Dua Puluh Lima

284 57 17
                                    


Pagi ini begitu dingin. Aby merapatkan jaketnya, menghalau hembusan udara yang menggelitik. Ia berangkat pagi-pagi sekali karena hari ini ia terpaksa harus berjalan kaki menuju rumah majikannya setelah turun dari angkot nanti. Angin sama sekali tidak menghiraukan dekapan tangan Aby yang semakin erat. Bahkan tiupannya semakin kencang menyusupi celah-celah anak rambutnya, membuat pucuk telinganya pun membeku.

"Berhenti disini, Pak!" Teriak gadis itu pada si supir. Setelah membayar sejumlah uang buru-buru ia berlari kecil menuju pintu masuk kompleks perumahan Darrend yang masih sedikit jauh. Huupf... Coba ada sepeda, Aby menggerutu dalam hati. Ia masih berlari-lari kecil menyusuri jalanan kompleks yang penuh dengan pepohonan palem berjajar indah tersebut. Sebelum akhirnya sebuah suara terdengar.

"By..!" Panggil seseorang, membuatnya menghentikan langkah. Seorang laki-laki menyembul dari kaca samping mobil mahalnya, dan itu adalah wajah yang amat sangat ingin dia hindari saat ini. Seketika Aby merasa keberuntungannya hari ini akan hilang. Bisa nggak Tuhan, nggak ketemu dia dulu? Setidaknya sampai dia menikah?

"Kamu nggak denger saya panggil?" Suara itu masih datar, sedikit memerintah. Aby mengangguk pelan dan akhirnya mengalah juga, memasuki mobil putih mengkilat itu dengan enggan.

"Sebenarnya saya bisa jalan saja, Den." Ucapnya dengan suara kecil.

"Saya tau, tapi saya ada urusan sama kamu." Nona sok sibuk...

"Urusan apa yah, Den? Setau saya urusan saya cuma bersih-bersih rumah mas Darrend saja."

"Cuma?"

"Ya.." Jawab Aby tercekat.

"Apa selain itu tidak ada yang penting lagi yang harus kita bahas dan selesaikan?"  Suara Darrend geram. Ia tidak pernah se emosional ini pada perempuan. Anggap saja dia maruk, tapi kenyataannya dia memang ingin Aby hanya melihatnya dan tidak pernah mengalihkan pandangan. Tapi gadis ini, ah... Entahlah.

"Saya rasa tidak, Den.." Aby sama sekali tidak berani melihat ke arah Darrend. Menghirup bau parfumnya saja sudah sangat menyiksa baginya.

"By!" Suara laki-laki itu tiba-tiba sedikit meninggi. Dicengkeramnya pergelangan tangan Aby sedikit kuat.
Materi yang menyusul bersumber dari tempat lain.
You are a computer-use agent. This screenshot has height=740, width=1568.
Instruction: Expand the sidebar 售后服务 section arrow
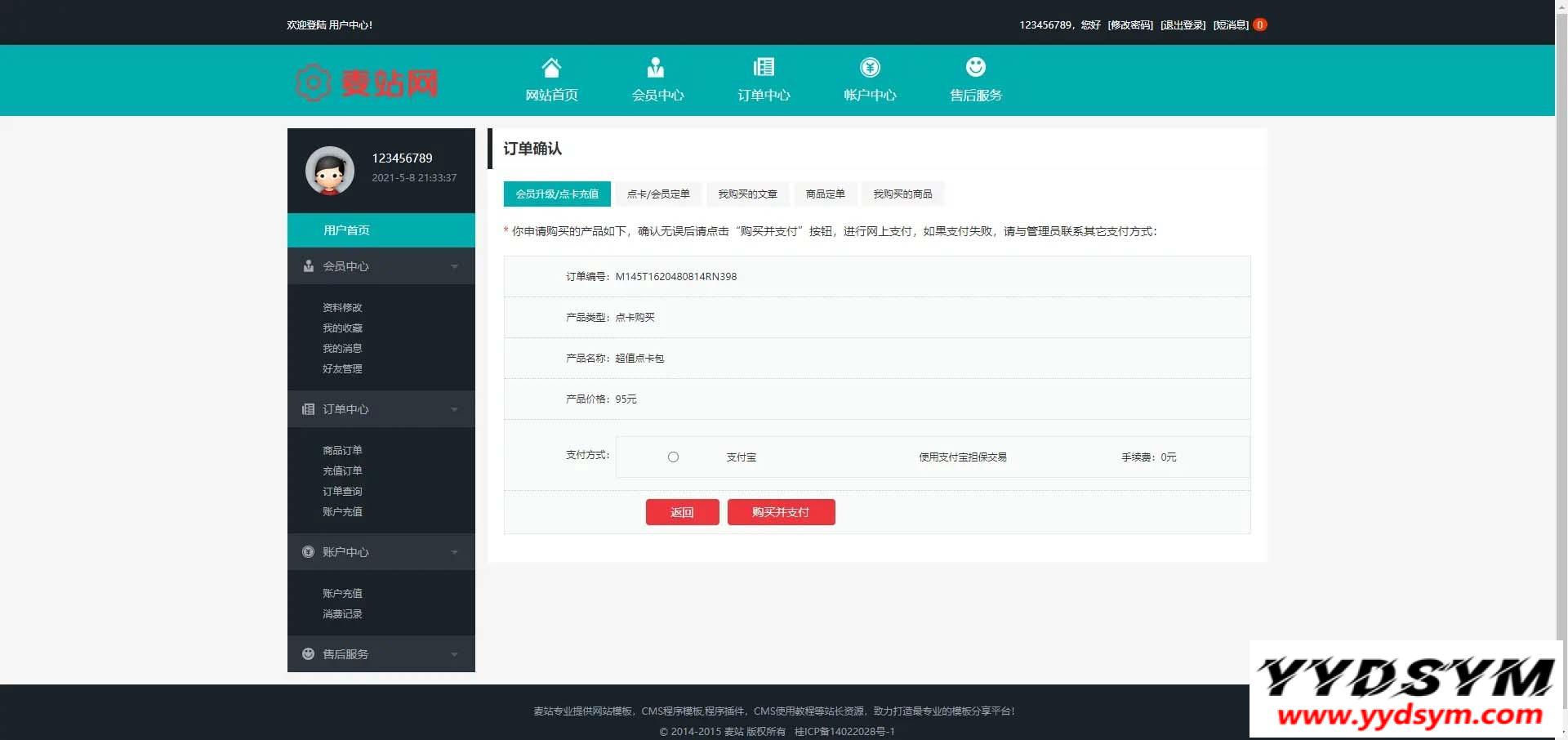click(455, 654)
"Saya presdir, tapi saya nggak susah-susah amat diajak bicara"  Aby paham Darrend kesal, dan gadis itupun menegang. Ia meringis, pergelangan tangannya memerah karena cengkeraman Darrend.

Laki-laki itu terlihat begitu marah. Sudah beberapa hari ini dia berusaha mengajak gadis didepannya bicara baik-baik tapi Aby selalu menghinndar. Ia sama sekali tidak tahu sudah berbuat salah sebesar apa hingga untuk melihat wajahnya saja Aby enggan. Jelas melihat perubahan Aby membuatnya amat tersiksa. Setiap saat Darrend menerka-nerka apa sebenarnya yang sudah ia lakukan?

"Sakit..." desah gadis itu sambil masih menatap laki-laki didepannya lekat-lekat. Matanya membayang, seakan cairan disana ingin segera berlomba melompat keluar.

"Sakit mana sama hati saya yang berhari-hari kamu diemin?"

"Saya cuma diemin den Darrend, bukan lagi hamil sama laki-laki lain." Suara Aby tertahan. Ada sakit yang melencar dihatinya.

Seketika bola mata Darrend membulat. Bagaimana mungkin Aby bicara seperti itu? Sebenarnya kenapa sih dia??

"Ngomong sama saya, saya salah apa? Harus gimana?" Darrend mencoba menenangkan hatinya. Mata Aby yang berkaca-kaca membuatnya sedikit terganggu.

Salah apa? Harus gimana?? Aby benar-benar tidak habis pikir. Ada laki-laki kesenengan sambil meluk-meluk sahabat wanita didepan ceweknya. Karena akan segera menjadi ayah dari anak sahabatnya! Dia rasa cerita ini harus diberi judul ala-ala sinetron adzab di TV tiiit itu. Dan Aby tidak menyangka jika acting Darrend begitu memukau.